START PASSAGE SHOWN
Melanoma rate is rising in US
The melanoma rate in the United States is rising, with an estimated one in 54 Americans expected to develop invasive melanoma during their lifetime, according to research recently published in JAMA Dermatology.
Researchers compared absolute number of invasive melanomas in the United States in 2016 with similar data from 2009.
Lifetime risk of developing a melanoma was calculated based on estimated annual incidence, average life expectancy and base year’s U.S. population after adjustments.
The researchers estimated that 76,380 Americans will be diagnosed with invasive melanoma in 2016.
There was a one in 54 current lifetime risk of an American developing invasive melanoma in 2016 compared with a one in 58 risk reported in 2009. The lifetime risk of developing in situ melanoma rose from one in 78 in 2009 to 1 in 58 in 2016.
When including an estimated 47,489 cases of in situ melanoma in 2016, the lifetime risk for being diagnosed with invasive or in situ melanoma is one in 28.
END PASSAGE SHOWN
START RECORDS SHOWN
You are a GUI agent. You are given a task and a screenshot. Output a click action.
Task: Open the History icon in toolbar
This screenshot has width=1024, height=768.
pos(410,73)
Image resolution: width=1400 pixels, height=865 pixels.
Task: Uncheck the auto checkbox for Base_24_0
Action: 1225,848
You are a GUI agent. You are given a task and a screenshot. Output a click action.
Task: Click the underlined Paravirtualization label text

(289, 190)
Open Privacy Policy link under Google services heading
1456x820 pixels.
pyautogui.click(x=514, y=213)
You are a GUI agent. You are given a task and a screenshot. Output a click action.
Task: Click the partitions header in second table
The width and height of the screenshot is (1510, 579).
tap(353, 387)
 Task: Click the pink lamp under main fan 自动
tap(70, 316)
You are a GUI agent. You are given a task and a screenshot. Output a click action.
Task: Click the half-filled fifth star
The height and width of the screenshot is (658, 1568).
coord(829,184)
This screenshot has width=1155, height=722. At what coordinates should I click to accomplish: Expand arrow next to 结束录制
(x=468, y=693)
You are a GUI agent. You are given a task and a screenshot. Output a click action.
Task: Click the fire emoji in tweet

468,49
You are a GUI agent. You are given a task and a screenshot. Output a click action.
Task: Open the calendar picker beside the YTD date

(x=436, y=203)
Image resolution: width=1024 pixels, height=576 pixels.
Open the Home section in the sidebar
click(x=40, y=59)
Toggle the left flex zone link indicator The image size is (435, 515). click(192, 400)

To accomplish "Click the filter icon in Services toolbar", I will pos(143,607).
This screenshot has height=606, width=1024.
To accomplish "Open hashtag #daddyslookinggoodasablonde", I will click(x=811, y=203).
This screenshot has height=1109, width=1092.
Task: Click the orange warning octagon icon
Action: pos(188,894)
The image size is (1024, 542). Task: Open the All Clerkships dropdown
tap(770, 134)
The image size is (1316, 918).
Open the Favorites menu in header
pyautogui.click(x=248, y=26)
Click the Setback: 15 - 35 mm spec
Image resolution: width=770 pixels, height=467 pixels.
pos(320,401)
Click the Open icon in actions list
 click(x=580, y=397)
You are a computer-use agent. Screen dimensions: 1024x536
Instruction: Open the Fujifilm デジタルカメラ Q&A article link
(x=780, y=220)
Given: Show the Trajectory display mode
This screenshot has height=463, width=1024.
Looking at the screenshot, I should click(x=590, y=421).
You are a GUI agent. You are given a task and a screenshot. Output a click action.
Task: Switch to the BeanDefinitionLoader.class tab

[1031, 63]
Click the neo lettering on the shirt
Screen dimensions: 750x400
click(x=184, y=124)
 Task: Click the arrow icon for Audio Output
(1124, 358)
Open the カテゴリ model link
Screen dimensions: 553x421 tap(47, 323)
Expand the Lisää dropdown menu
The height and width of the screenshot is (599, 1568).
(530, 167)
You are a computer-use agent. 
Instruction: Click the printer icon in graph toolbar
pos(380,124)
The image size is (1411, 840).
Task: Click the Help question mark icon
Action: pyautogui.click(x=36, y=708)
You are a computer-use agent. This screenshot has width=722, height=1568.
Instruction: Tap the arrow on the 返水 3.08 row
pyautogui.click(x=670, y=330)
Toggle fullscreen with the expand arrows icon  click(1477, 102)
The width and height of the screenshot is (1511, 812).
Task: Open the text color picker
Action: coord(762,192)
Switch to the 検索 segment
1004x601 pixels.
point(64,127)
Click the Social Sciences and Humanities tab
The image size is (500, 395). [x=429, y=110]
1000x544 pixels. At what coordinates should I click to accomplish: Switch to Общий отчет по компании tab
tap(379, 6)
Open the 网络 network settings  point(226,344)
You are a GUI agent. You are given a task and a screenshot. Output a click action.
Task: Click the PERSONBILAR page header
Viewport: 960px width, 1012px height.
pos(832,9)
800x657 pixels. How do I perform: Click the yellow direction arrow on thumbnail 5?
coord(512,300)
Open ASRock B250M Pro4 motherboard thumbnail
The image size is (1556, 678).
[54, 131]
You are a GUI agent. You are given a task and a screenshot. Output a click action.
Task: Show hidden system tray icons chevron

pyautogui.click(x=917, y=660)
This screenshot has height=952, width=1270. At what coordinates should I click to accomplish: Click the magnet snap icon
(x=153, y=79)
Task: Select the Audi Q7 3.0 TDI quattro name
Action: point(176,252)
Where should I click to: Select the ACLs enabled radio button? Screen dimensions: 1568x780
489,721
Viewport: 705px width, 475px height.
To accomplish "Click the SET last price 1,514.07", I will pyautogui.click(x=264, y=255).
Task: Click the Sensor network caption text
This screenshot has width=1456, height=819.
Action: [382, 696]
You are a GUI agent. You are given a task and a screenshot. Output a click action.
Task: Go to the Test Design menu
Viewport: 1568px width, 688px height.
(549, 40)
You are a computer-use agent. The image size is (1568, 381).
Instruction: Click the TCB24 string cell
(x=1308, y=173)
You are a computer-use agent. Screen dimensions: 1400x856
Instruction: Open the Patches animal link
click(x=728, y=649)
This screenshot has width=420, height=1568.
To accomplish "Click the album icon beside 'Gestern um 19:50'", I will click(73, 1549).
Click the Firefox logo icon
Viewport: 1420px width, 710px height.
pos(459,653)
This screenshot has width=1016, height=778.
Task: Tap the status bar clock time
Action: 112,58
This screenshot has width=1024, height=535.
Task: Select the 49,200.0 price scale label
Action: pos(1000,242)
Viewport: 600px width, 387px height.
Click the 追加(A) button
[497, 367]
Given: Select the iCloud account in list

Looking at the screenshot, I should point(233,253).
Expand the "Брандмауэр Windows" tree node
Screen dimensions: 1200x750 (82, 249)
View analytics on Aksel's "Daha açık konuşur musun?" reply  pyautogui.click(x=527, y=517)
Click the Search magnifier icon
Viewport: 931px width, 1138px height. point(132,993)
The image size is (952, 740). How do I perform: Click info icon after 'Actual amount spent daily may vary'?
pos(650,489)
END RECORDS SHOWN
» ASSIGNED TASK 1:
Answer these questions about the melanoma article:
(a) In which journal was the research published?
(b) How many Americans did the researchers estimate would be diagnosed with invasive melanoma in 2016?
(c) What is the lifetime risk of being diagnosed with invasive or in situ melanoma when in situ cases are included?
» ASSIGNED TASK 2:
Please carry on the melanoma article from its last sentence.
The items have nothing to do with this.

» ANSWER SECTION 1:
(a) JAMA Dermatology
(b) 76,380
(c) One in 28

» ANSWER SECTION 2:
There was an increase of 1.5% compound annual growth rate in the annual number of population-adjusted melanoma deaths, with an estimated 10,130 Americans who will die from melanoma in 2016, compared with 8,650 in 2009.
“The overall burden of disease for melanoma is increasing and rising rates are not simply artifact owing to increased detection of indolent disease,” the researchers wrote. “Despite the 2014 Surgeon General’s Call to Action to Prevent Skin Cancer, this study’s results demonstrate that the incidence of invasive melanoma in the United States is increasing on a lesser trajectory in the last 7 years than the mortality rate, suggesting that we may not yet be seeing the effect of earlier detection on melanoma mortality.” – by Bruce Thiel
Disclosure: The researchers report no financial disclosures.